_Dataset records_
== == ==
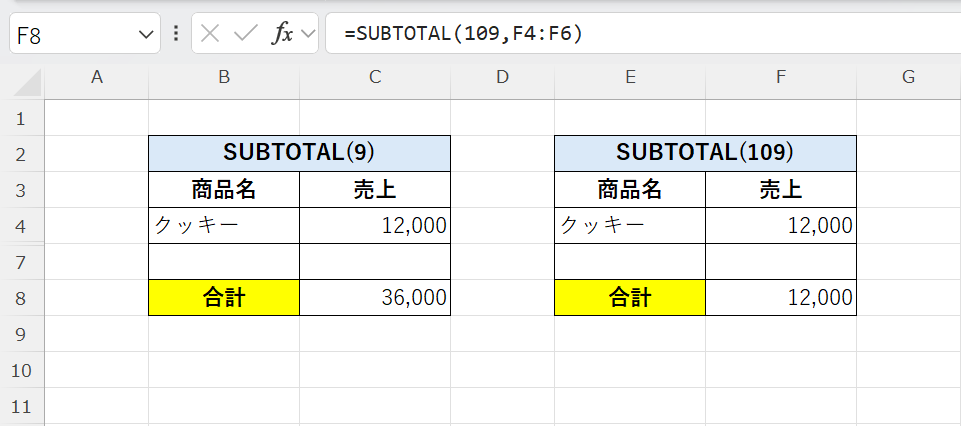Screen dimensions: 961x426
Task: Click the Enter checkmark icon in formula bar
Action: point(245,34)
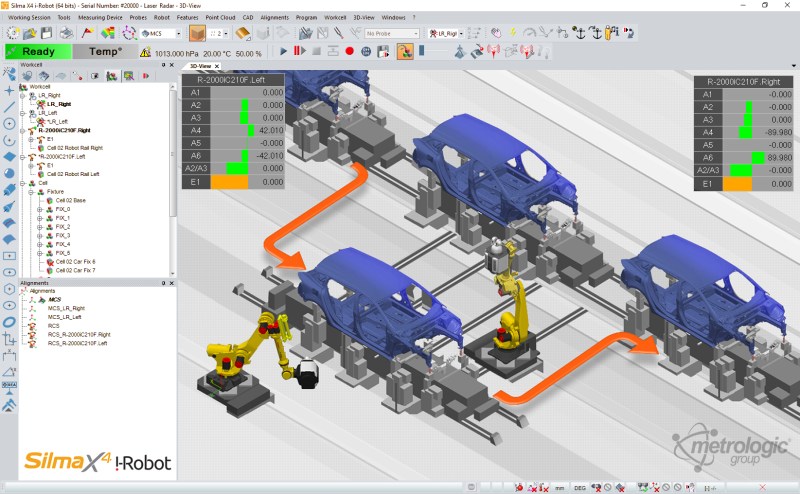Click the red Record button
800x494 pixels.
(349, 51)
== == ==
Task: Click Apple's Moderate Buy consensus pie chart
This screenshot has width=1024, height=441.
== == ==
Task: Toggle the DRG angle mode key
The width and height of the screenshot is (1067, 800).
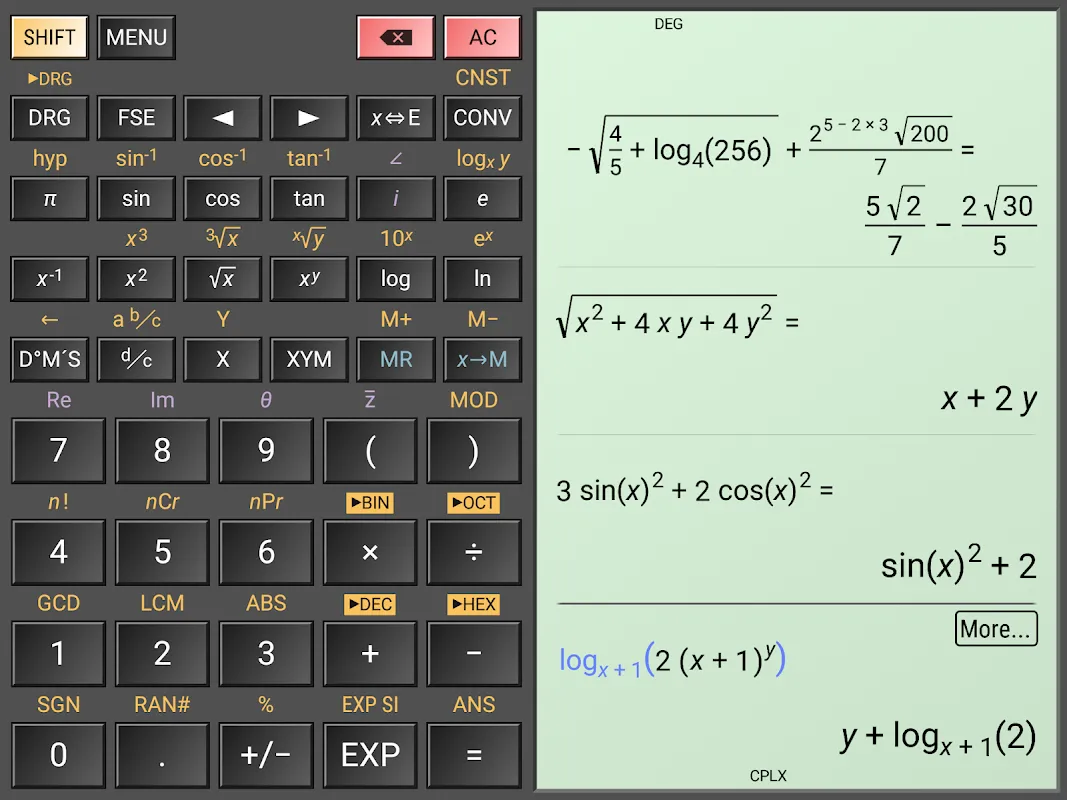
== == ==
_Your task_
The lines that contain the word "screenshot" are wanted; copy each of them from the records.

_Solution to this problem_
This screenshot has width=1024, height=441.
The width and height of the screenshot is (1067, 800).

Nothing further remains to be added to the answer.